Understanding deductive validity

Question

I read the following:

An argument is deductively valid iff it is impossible for all of the premises to be true and the conclusion false.

Definitions like these strike me as describing what something CANNOT BE rather than telling me WHAT SOMETHING IS. Is it correct to understand that a definition structured like this is effectively "exempting" something explicit while "tolerating" anything else?

For example, based on my understanding of this definition, the following pairs are all "deductively valid":

1. (all false premises, false conclusion)
2. (some false premises, false conclusion)
3. (all false premises, true conclusion)
4. (some false premises, true conclusion)

The only pair that is NOT deductively valid is:

5. (all true premises, false conclusion)

Is that correct?

Answer 1

That's sort-of correct, but it's missing a key point: validity doesn't depend on what happens to be true or false at the time. In essence, validity needs to take into account all possibilities. So it would not be allowing some false premises, but allowing always false premises.

Another way to state the definition would be that whenever the premises are true, the conclusion is true as well. For an analogy, consider the definition "a joke is funny iff it's impossible to hear the joke and not laugh". To evaluate whether a given joke is funny, we only care about what happens when the joke is told (whether people laugh). Similarly, to tell whether a conclusion logically follows from premises, we need to consider what happens when the premises are true.

Consider the premises $P$ and $P\rightarrow Q$, and the conclusion $Q$. Whether or not $P$ is actually true or false is irrelevant for whether the deduction is valid. The only way truth or falsity comes into play is when something is necessarily true or necessarily false. For example, the premise $P$ and $\neg P$ (i.e. a contradiction), you can conclude anything, and still have the reasoning be valid (it's impossible for all the premises to be true and the conclusion false, because it's impossible for the premise to be true).

Answer 2

An argument is deductively valid iff it is impossible for all of the premises to be true and the conclusion false.
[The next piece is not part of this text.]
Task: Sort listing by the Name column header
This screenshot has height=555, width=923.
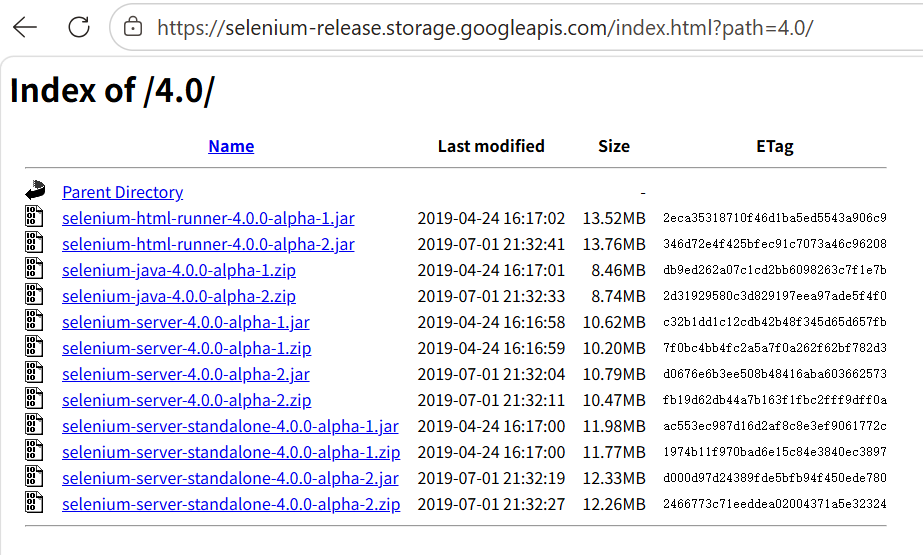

Definitions like these strike me as describing what something CANNOT BE rather than telling me WHAT SOMETHING IS. Is it correct to understand that a definition structured like this is effectively "exempting" something explicit while "tolerating" anything else?

Yes, exactly.

For example, the following pairs are all "deductively valid":

1. (all false premises, false conclusion)
2. (some false premise, false conclusion)
3. (all false premises, true conclusion)
4. (some false premise, true conclusion)

Is that correct?

Actually, none of your four cases need be deductively valid. For example, referring to the real numbers, the argument $$\forall x \forall y\; x=y;\;\text{therefore, }\;3≠3$$ has a false premise and a false conclusion, but is nonetheless invalid. This is because it is not impossible for the all of the premises to be true and the conclusion false: we just have to restrict the universe to $\{3\}.$

Compare the quoted definition

An argument is deductively valid iff it is impossible for all of the premises to be true and the conclusion false

with this wrong definition:

• An argument is deductively valid iff it is not the case that all of the premises are true and the conclusion is false.

Here, “it is impossible” particularly doesn't just mean “it is not the case”; the former refers to verifying that <premises are all true, conclusion is false> applies to no possible interpretation/context.

Answer 3

You're close. If you don't like the negative definition, an argument is valid IFF the argument is such that IF true premises THEN necessarily true conclusion.

1. False premises, False conclusion: Valid/Invalid Argument
2. False premises, True conclusion: Valid/Invalid Argument
3. True premises, True conclusion: Valid/Invalid Argument
4. True premises, False conclusion: Invalid Argument

Proving validity is, last I checked, problematic. Most of the time we're advised to stick to known argument forms, that are proven to work (their validity has been proven). Try anything else and you'll have more than the point you're trying to make to worry about.